Essential Measures to Protect Your Online Business from Hackers

In 2015, hackers breached the Ashley Madison network. This made many businesses rethink their online security and ask themselves, are we actually secure? The tactics hackers use have gotten far more sophisticated and they have been able to gain access to companies like Tk Maxx, Sony, eBay, Staples, JP Morgan and even Adobe. When it comes to having adequate security against hackers, it is an ongoing struggle to stay one step ahead.
The world of computer hacking is growing by leaps and bounds. The United States has more cyber-attacks launched on it than any other country in the world, followed by the UK. In 2014, Symantec, the creator of Norton’s Antivirus software, saw more than 317 new malware files released by hackers. It is estimated that more than 30,000 websites are infected with these malware files every day, the vast majority of which are small business websites. Here is a small list of some of the most common risks people and businesses face, as well as a few solutions.

Social Engineering

Social engineering is one of the most widely used tactics of hackers. The focus is to manipulate people into somehow giving them sensitive information or access to critical network systems.

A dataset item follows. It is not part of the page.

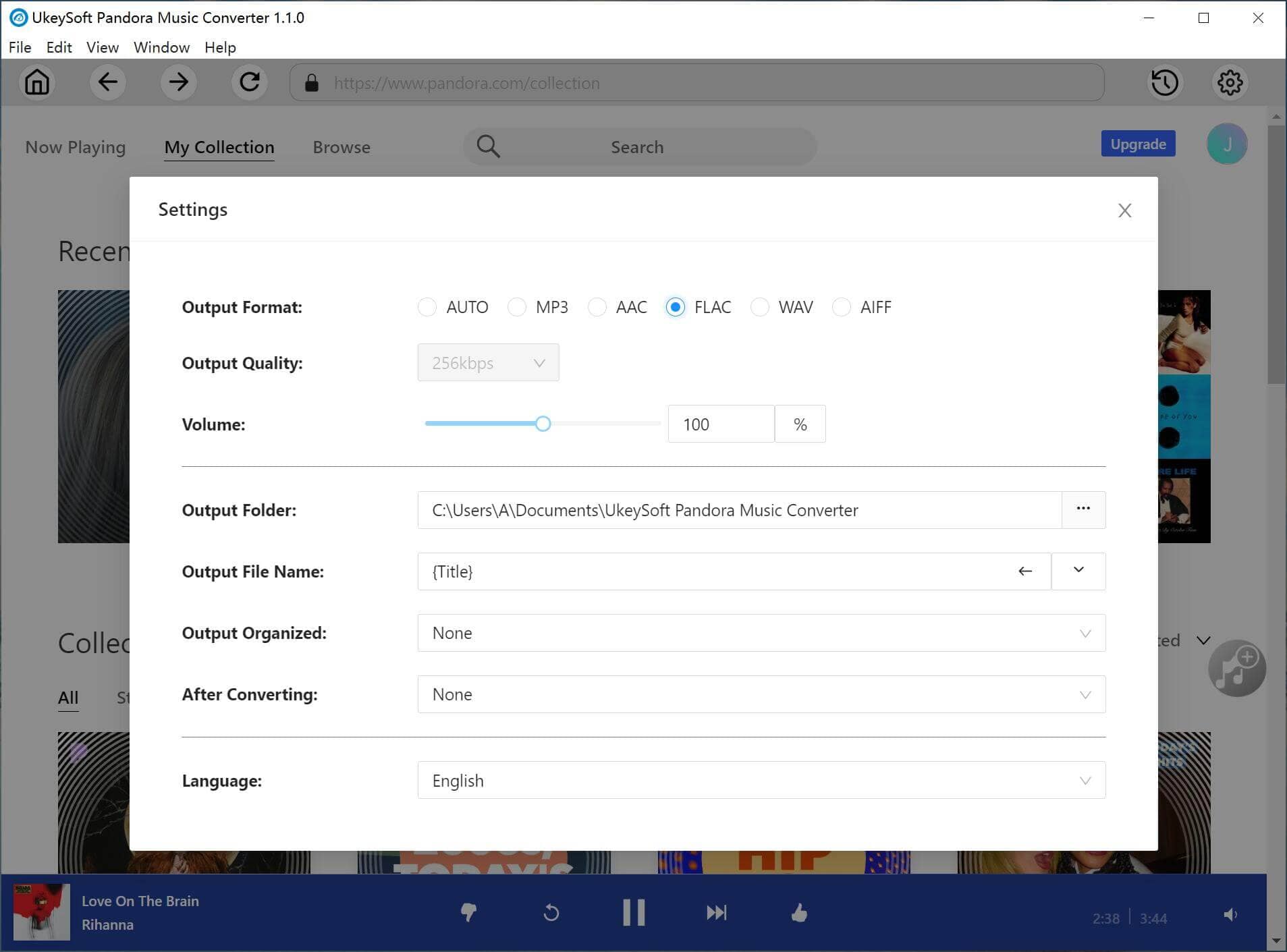This screenshot has width=1287, height=952.
Task: Open the Help menu
Action: click(x=220, y=47)
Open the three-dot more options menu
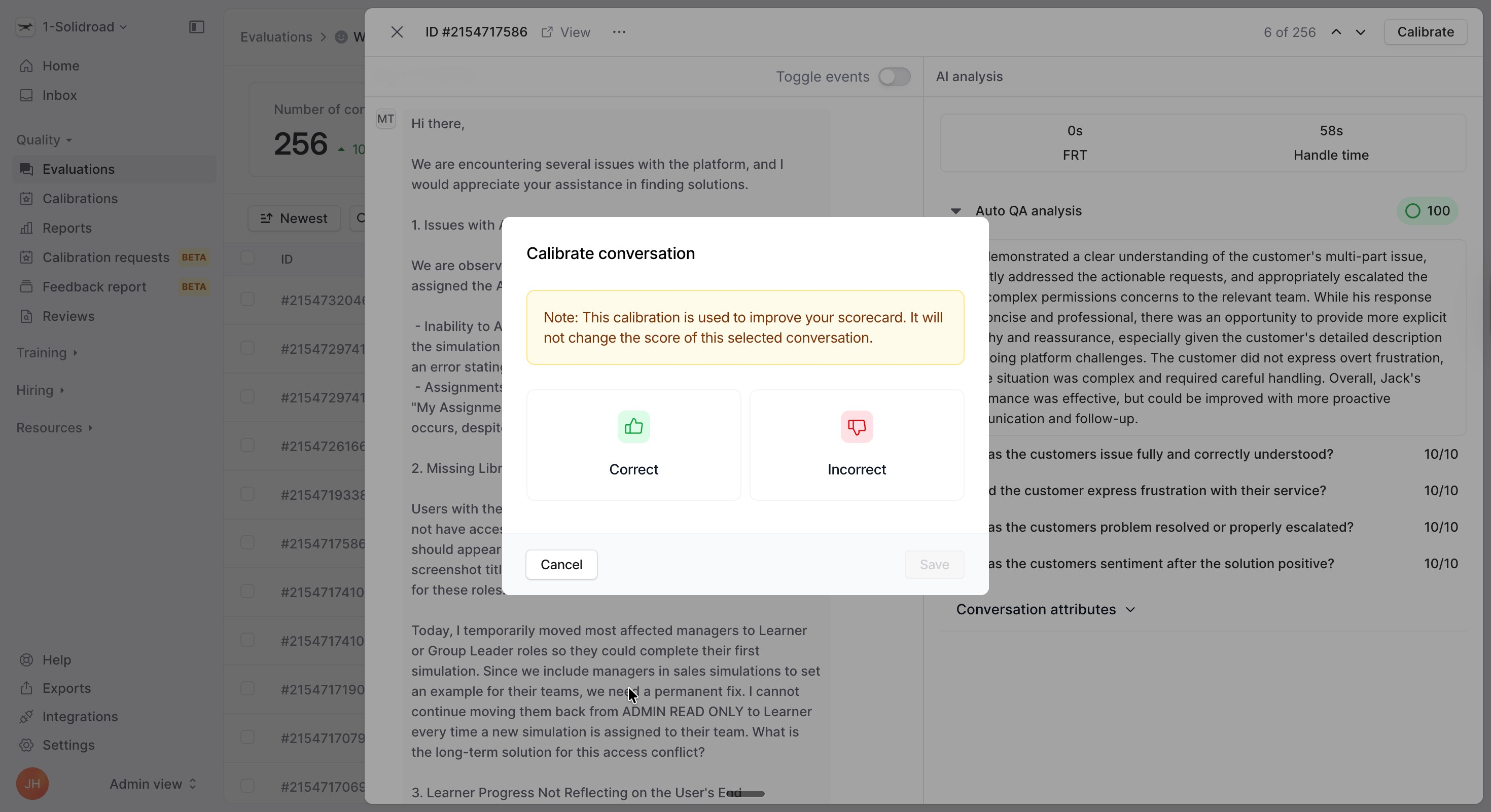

Phishing - They use phishing techniques to create false copies of reputable websites and send out mass emails contacting links directly to the site. They can typically trick viewers out of usernames, passwords, birthdates and credit card information.

Baiting – The baiting technique is just what it sounds like. A USB or other external device is left in an office or business in plain view of the staff. The goal is to have an employee plug it into a computer system to try and identify the owner. Once the device is connected to the computer, an intrusion program auto starts and gives access to the hacker remotely.

Pretexting – Pretexting is a little less common than baiting or phishing, but still popular. It involves the hacker created an elaborate story to try and manipulate an employee to bypass security procedures and do a manual password reset. They tend to impersonate managers or higher officers of a company that the employee would likely have limited or no access to.

Protecting Your Business And Employees From Socially Engineered Attacks

Social Engineering is easy to thwart as long as you properly train your employees and current antivirus and intrusion prevention software. Have a sound security policy in place and make sure every employee knows and understands it. The more you can educate yourself and your staff about current risks, the better protected you are.

Server Vulnerability

Hackers routinely check the most common operating systems for weaknesses and vulnerabilities to exploit. When they slip into the system of your business they begin to check for software misconfigurations, missing security protocols due to a lack of system updates and bugs. When these types of attacks happen, the hacker typically ends up gaining complete, unrestricted access to the system. This type of attacks occurs in the form of:

Head On Attack – A head on attack typically goes after systems that require password and username authentication to gain access. This includes Windows and Linux servers. A program is typically used to quickly and efficiently process common username and password patterns that people tend to use. This has caused a dramatic increase in the success rate of these types of attacks.

Exploiting Software – In an attempt to provide customers with more features and in-depth systems, millions, and in some cases, billions of lines of code are used to make one software program. The larger the program the more chances of the software having glitches, bugs or weak coding that allow hackers to breach the system easily. This is why so many software programs have “Security patches” to try and resolve issues as they are detected.

Protecting Your System

Server protection is an important task for every business. Having good security practices and policies is crucial for maintaining a safe and secure server. Here are a couple of ways to protect your server.

Firewalls – Every business should configure their firewalls to remove access to vulnerable. It can limit access to servers, networks or files to specific machines and locations. Public access ports should not have access to any essential systems, nor should it be able to backtrack to other systems to allow access.

Use Intrusion Prevention Systems – By enabling an intrusion prevention and detection system tool such as Snort, businesses can monitor all network traffic. These prevention systems hunt down suspicious activity and stop it dead in its tracks. Once an intrusion has been detected, the system quickly blocks the IP address of the hacker and re-secures the system.

Create Password Policies – It is important that all employees, regardless of their position in the company, employ good password practices. This means having strong passwords that do not relate to their personal lives or work itself. These passwords should be a mix of uppercase and lowercase letters, as well as numbers and symbols. The longer the password the better. Passwords should also be changed frequently.

Manage Software Installation – Make sure you hire professionals to handle any and all software installations. While installing software is easy, configuring it to fully integrate with your system and security protocols is difficult to say the least. If you do not know what you are doing, you can compromise your entire system without even knowing it.

Maintaining a secure system is a tireless process that must be done by all businesses. Relaxing on important security protocols and practices can lead to system breaches and intrusions. As hackers have shown us over the last few years, no one is safe and regardless of who you are, you’re vulnerable. Protecting your network, server and systems are key to the survival of your business. As you look back to major companies that got attacked by hackers, you will find that most took drastic losses to their bottom line for an extended period of time after news got out about the attack. Don’t let hackers ruin your business, keep your system protected.